Targeted at the defense community, a new white paper was published, titled ‘The Cautious Path to Strategic Advantage‘. The paper outlined key danger areas including the fallibility of machine learning, the vulnerability of AI systems to hacking, and the unpredictability of reinforcement learning systems. “We are at a critical juncture,” the paper’s author Peter Eckersley wrote.

“AI technologies have received incredible hype, and indeed they have made exciting progress on some fronts, but they remain brittle, subject to novel failure modes, and vulnerable to diverse forms of adversarial attack and Manipulation.”

“The U.S. Department of Defense and its counterparts have an opportunity to show leadership and move AI technologies in a direction that improves our odds of security, peace, and stability in the long run – or they could quickly push us in the opposite direction.”

According to, the main concern highlighted in the research was the tendency for neural networks underpinning machine learning systems to be subject to novel attacks in future, such as ‘data poisoning’, with far more research needed to fully understand how to identify, and defend against, such activity.

The white paper also warned, that AI applications may be running on insecure platforms. This heightens the risks of AI systems, such as autonomous weapons, being manipulated by malicious actors. The author’s greatest concern was the prospect for failures in the systems already deployed – autonomous weapons or smart command and control centres for instance – to spark fresh conflicts, or escalate existing conflicts, by accident.

Eckersley warned that cascading failures in AI technology used by systems for target selection, fire control, or response to incoming aircraft and missiles, may lead to accidental engagements between automated systems.

Among the paper’s recommendations were a higher priority to be placed on defensive cybersecurity, and increased funding to boost AI research so any new risks that may arise from deploying such technology can be fully grappled with.

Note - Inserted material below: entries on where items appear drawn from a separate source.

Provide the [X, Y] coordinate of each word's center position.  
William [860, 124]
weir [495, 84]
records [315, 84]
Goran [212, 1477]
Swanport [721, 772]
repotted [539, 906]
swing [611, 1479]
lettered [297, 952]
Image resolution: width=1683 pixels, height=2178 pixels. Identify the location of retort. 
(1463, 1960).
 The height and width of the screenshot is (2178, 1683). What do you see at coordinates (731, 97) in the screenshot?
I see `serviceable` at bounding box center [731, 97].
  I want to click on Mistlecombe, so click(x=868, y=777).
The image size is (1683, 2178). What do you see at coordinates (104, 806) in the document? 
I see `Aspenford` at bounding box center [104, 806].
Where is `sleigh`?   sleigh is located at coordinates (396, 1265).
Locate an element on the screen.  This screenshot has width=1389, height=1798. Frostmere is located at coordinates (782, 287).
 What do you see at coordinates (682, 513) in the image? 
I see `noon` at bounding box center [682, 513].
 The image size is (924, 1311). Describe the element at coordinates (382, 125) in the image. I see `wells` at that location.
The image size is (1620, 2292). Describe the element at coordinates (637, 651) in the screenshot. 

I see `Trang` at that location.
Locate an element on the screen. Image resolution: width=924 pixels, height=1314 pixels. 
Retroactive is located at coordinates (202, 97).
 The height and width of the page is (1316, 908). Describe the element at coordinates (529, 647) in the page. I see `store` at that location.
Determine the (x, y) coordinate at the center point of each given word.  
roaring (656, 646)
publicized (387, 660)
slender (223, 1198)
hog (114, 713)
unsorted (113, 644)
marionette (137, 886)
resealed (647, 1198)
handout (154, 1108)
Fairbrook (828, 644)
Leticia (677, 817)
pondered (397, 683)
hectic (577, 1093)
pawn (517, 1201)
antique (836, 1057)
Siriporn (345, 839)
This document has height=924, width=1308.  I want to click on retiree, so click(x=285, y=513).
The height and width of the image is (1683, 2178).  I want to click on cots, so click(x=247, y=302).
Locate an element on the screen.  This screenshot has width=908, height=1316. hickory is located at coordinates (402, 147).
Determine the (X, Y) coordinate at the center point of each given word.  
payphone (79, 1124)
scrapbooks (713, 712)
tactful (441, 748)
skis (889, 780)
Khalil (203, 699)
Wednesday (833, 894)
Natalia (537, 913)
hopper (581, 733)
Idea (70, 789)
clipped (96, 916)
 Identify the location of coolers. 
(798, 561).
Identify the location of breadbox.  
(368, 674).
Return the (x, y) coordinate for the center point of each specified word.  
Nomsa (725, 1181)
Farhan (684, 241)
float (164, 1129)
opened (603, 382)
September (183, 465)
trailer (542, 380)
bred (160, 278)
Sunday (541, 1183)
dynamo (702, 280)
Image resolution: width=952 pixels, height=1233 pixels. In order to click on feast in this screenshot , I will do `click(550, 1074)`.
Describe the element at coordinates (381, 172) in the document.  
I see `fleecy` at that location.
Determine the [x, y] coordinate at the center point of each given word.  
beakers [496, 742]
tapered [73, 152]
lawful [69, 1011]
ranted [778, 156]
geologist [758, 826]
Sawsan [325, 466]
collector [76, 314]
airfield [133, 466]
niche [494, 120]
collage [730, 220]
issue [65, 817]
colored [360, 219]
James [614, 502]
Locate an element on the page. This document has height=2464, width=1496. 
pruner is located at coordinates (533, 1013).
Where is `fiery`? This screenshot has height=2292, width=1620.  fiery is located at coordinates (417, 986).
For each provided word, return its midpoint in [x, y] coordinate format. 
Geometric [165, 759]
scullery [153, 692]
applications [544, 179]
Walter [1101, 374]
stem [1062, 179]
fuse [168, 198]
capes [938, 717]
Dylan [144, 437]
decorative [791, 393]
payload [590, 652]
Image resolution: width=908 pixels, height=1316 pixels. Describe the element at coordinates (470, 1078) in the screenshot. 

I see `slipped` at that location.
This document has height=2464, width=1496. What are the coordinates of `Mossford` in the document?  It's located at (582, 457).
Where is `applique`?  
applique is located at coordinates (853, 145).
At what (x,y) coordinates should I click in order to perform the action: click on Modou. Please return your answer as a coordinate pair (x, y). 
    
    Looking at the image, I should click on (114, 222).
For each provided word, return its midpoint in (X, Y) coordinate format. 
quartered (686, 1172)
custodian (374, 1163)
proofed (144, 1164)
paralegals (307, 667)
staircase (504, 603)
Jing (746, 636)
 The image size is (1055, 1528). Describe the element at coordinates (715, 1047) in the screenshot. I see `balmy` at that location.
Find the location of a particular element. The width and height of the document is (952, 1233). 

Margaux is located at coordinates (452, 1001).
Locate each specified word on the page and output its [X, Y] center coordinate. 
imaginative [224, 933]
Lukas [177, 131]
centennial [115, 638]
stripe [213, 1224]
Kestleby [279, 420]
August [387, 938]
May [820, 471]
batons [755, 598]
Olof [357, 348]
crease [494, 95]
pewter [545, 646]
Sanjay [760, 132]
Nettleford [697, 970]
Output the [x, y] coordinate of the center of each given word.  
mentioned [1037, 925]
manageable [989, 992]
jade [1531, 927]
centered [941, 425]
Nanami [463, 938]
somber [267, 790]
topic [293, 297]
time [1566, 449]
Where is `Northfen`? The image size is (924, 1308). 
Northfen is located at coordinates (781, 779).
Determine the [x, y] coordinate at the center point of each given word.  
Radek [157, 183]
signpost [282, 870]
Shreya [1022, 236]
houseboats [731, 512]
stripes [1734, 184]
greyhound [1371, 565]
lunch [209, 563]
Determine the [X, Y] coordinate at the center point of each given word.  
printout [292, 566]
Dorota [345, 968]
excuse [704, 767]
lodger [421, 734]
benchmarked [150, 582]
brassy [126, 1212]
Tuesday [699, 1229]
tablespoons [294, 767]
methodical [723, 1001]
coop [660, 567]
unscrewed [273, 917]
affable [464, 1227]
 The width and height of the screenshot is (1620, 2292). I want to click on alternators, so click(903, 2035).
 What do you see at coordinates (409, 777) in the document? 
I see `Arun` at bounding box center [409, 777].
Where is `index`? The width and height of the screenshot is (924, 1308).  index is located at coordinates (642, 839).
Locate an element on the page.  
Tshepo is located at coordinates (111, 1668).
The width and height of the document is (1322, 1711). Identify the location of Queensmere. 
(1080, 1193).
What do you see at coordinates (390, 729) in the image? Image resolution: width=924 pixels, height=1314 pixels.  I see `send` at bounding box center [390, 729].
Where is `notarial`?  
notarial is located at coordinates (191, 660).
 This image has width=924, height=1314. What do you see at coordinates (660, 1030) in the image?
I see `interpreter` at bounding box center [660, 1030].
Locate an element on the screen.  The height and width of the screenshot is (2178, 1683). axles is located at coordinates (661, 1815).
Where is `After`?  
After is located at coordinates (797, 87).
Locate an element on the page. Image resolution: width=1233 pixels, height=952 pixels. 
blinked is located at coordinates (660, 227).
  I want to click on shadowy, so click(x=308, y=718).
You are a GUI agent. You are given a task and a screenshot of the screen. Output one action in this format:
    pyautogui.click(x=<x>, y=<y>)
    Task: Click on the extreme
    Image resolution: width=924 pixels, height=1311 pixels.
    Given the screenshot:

“AI has been the subject of incredible hype in recent years,” Eckersley continued.”Although the field is making progress, current machine learning methods lack robustness and predictability and are subject to a complex set of adversarial attacks, problems with controllability, and a tendency to cause unintended consequences.The present moment is pivotal: in the next few years either the defense community will figure out how to contribute to the complex problem of building safe and controllable AI systems, or buy into the hype and build AI into vulnerable systems and processes that we may come to regret in decades to come.”